- How do I install smalot/pdfparser in a Laravel project?
- Use Composer to install it with `composer require smalot/pdfparser`. No Laravel-specific setup is required, though you may want to wrap it in a service class for better integration. The package supports PHP 7.1+ and works standalone.
- Can smalot/pdfparser handle encrypted or password-protected PDFs?
- No, the library does not support encrypted PDFs. You’ll need to pre-process such files (e.g., decrypt them externally) or use a fallback like Tesseract OCR for scanned PDFs. The `setIgnoreEncryption` config option can bypass errors but won’t extract content.
- Is smalot/pdfparser compatible with Laravel’s service container?
- Yes, you can register it as a singleton in Laravel’s DI container. For example, bind it in `AppServiceProvider` or use a service class like `PdfParserService` to encapsulate parsing logic and configurations.
- What Laravel versions does smalot/pdfparser support?

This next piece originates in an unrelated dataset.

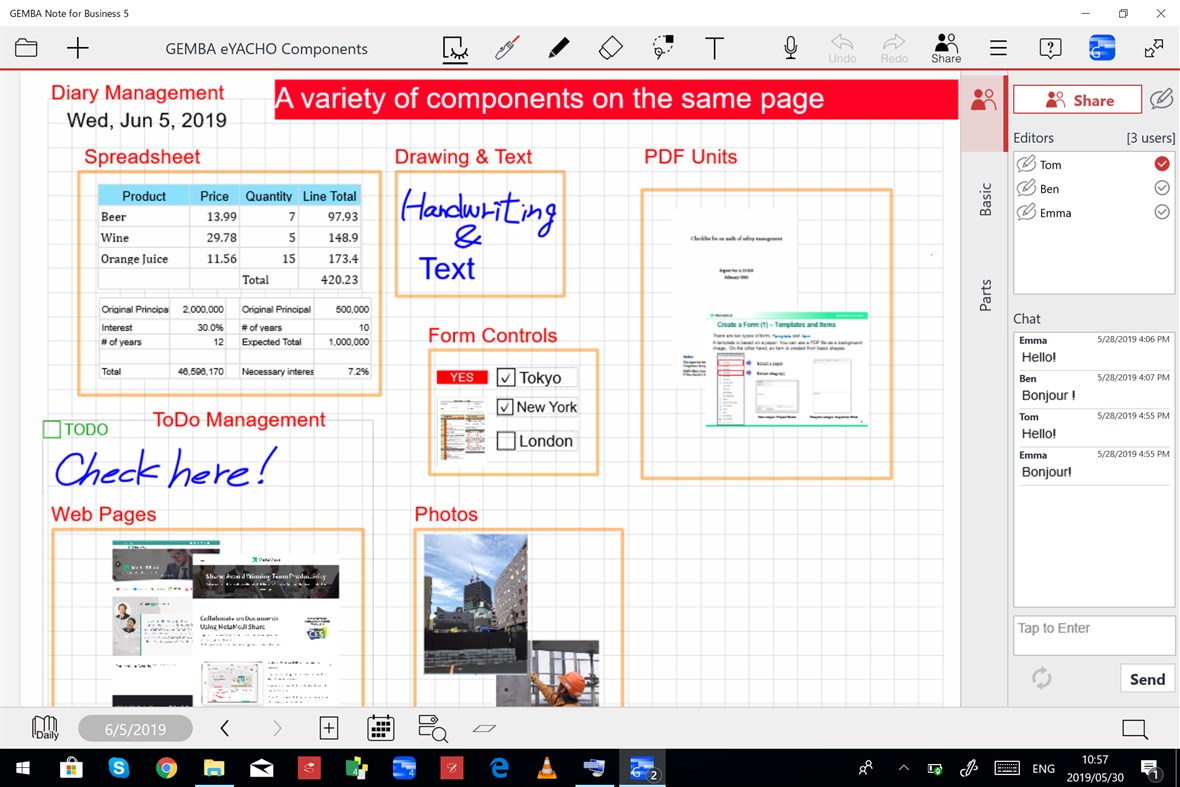
Task: Send a chat message with the Send button
Action: (1147, 678)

- The package itself is PHP 7.1+ compatible and works with any Laravel version that supports those PHP requirements. There are no Laravel-specific dependencies, so it integrates seamlessly with Laravel 5.8+ or newer.
- How do I optimize memory usage for large PDFs in Laravel?

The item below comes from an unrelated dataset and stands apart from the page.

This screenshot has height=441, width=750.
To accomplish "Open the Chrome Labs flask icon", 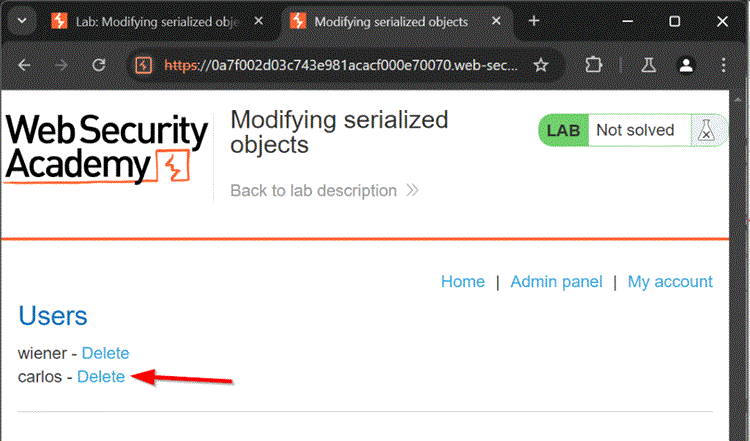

- Use the `setDecodeMemoryLimit` config option to cap memory usage (e.g., `50MB`). For very large files, consider chunked processing or offloading parsing to a queue job with `ParsePdfJob::dispatch()`. Avoid streaming for now, as the library lacks built-in support.
- Can I use smalot/pdfparser in Laravel queues for background processing?
- Yes, dispatch parsing jobs to queues (e.g., `ParsePdfJob::dispatch($filePath)->onQueue('pdf-parsing')`). This is ideal for handling large batches or user-uploaded PDFs without blocking HTTP requests. Implement retries for failed parses.
- What are the alternatives to smalot/pdfparser for Laravel?
- Alternatives include `setasign/fpdf` (for generating PDFs), `spatie/pdf-to-text` (simpler text extraction), or `symfony/dom-crawler` + external tools like `pdftotext` for complex cases. Choose based on whether you need metadata, encryption support, or OCR.
- How do I extract metadata (e.g., author, title) from a PDF in Laravel?
- Parse the PDF with `$pdf = $parser->parseFile($path)` and access metadata via `$pdf->getInfo()`, which returns an array of key-value pairs like `author`, `title`, or `subject`. Example: `$metadata = $pdf->getInfo()['author'];`
- Does smalot/pdfparser support page-ordered text extraction?
- Yes, the library extracts text in page order by default. Use `$pdf->getText()` to get all text or `$pdf->getPageText($pageNumber)` for specific pages. This is useful for structured document processing like invoices or contracts.
- How do I handle parsing errors or malformed PDFs in Laravel?
- Wrap parsing logic in try-catch blocks to catch exceptions like `PdfParserException`. Log errors with Laravel’s logging system and implement fallback strategies, such as caching failed parses or notifying users via email or queues.